Samsung Galaxy Note Fan Edition Teardown
By Evan Noronha • Difficulty: Moderate

Last year's Galaxy Note7 fanned the flames of our smartphone discontent, but it also fanned the flames of ... well, flames. Now it's back, reincarnated as the Galaxy Note Fan Edition. Let's tear it down. Hopefully no flames this time. For more detailed analysis, check out our Note Fan Edition blog post.

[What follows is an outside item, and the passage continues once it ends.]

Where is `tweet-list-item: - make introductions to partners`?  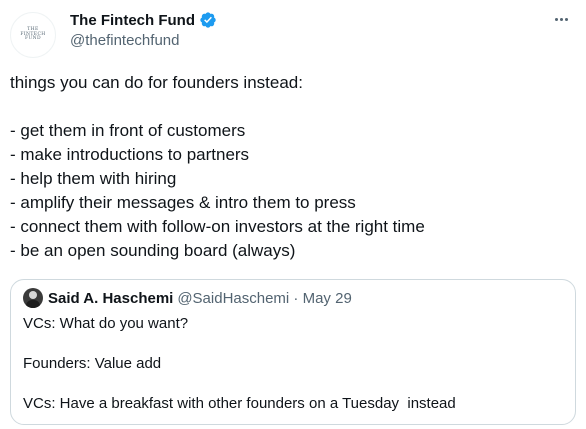 tweet-list-item: - make introductions to partners is located at coordinates (130, 154).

Stay up to date with the latest repair news: find us on Twitter, join our inner circle on Facebook, and check out our Instagram.

Step 1
  • Stop us if you've heard these specs before:
  • Curved panel 5.7" Super AMOLED display with 2560 × 1440 resolution (518 ppi) and Gorilla Glass 5
  • Exynos 8890 Octa Core processor with 4 GB RAM + Mali-T880 MP12 GPU
  • 12-megapixel, ƒ/1.7 rear camera with OIS, dual pixel autofocus, 4K video; 5-megapixel/1080p selfie camera
  • 64 GB internal storage, with an additional 256 GB available via MicroSD expansion
  • Iris scanner, fingerprint scanner
  • S Pen stylus, USB-C, and headphone jack
  • IP68 dust and water resistance rating
Step 2
  • Hats off to Samsung for giving new life to at least some of these ill-fated Note7 units, rather than consigning them all to the e-waste bin.
  • Reportedly only 400,000 Fan Editions are being produced, well shy of the ~4 million phones recalled. Still, something is better than nothing.
  • We dust off our Note7 for a quick visual comparison, sticky notes and all.
  • Wait, sticky notes?
  • Yep. Last time we took this apart, we left ourselves a little note or three.
Step 3
  • After finally prying that nasty glass panel off the back of the newest Note (spoiler alert: it's just as bad as last time), we get a peek at the refurbished hardware.
  • At first glance, it seems like nothing has changed. On second glance, there's a subtle difference in the antenna traces.
  • Judging by the "KOR" on our Korea-sourced phone, we're gonna guess it's for compatibility with Korean cellular networks.
  • With the antenna assembly peeled away, we finally get a glance at the battery...
Step 4
  • Baby's got a brand-new battery. This one's dated June 20th, so it's real new.
  • The capacity is indeed smaller, clocking in at 12.32 Wh compared to the OG Note7's 13.48 Wh whopper.
  • That's still more than the comparably sized iPhone 7 Plus (with 11.1 Wh), but apparently this ~9% reduction is enough to make the Note safe again.
  • For the data hungry: at 45.4 g the new battery weighs 2.3 grams less, and measures in at 37.4 mm x 97.2 mm x ~5.0 mm compared with the Note7's 37.9 mm x 97.8 mm x 4.9 mm. So it does seem to have lost a bit of mass.
  • Let's not lose sight of the fact that Samsung's entire recall fiasco could have been largely avoided if they'd simply designed the Note7 with a removable battery. You know, like they used to do?
Step 5
  • There were some rumors that this refurb'd unit would ship with a newer Snapdragon 821 processor versus the Samsung Exynos Octa Core found in the Note7. So we removed the shields over the CPU to take a closer look:
  • Samsung K3RG2G20CM-CGCJ 4 GB LPDDR4 RAM layered over an Exynos 8890 Octa Core CPU
  • No, there're no markings on the RAM to ID the CPU, but the box says Octa Core while the Snapdragon 820/821 have 4 cores. Our best guess is that there is no change.
  • Samsung KLUCG4J1CB-B0B1 64GB UFS 2.0
Step 6
  • The Fan Edition inherits just about everything else from the Note7, including its repairability score.
  • That's a wrap! We've given Samsung a hard time for the Note7 fiasco, but credit where credit is due: they owned up to the problem and did the responsible thing.
  • Here's hoping the rest of the mothballed mobiles see the light of day!
  • We wrote a ton about the whole Note7 fiasco, plus some analysis about this refurbished edition, in our Galaxy Note Fan Edition blog post
Final Thoughts
  • Samsung Galaxy Note Fan Edition Repairability Score: 4 out of 10 (10 is easiest to repair).
  • Many components are modular and can be replaced independently.
  • Improved cable routing means the charging port board can be removed without disassembling the display.
  • The battery can be removed without first ousting the motherboard, but tough adhesive and a glued-on rear panel make replacement very difficult.
  • Front and back glass make for double the crackability, and strong adhesive on the rear glass makes it very difficult to gain entry into the device.
  • Because of the curved screen, replacing the front glass without destroying the display is probably impossible.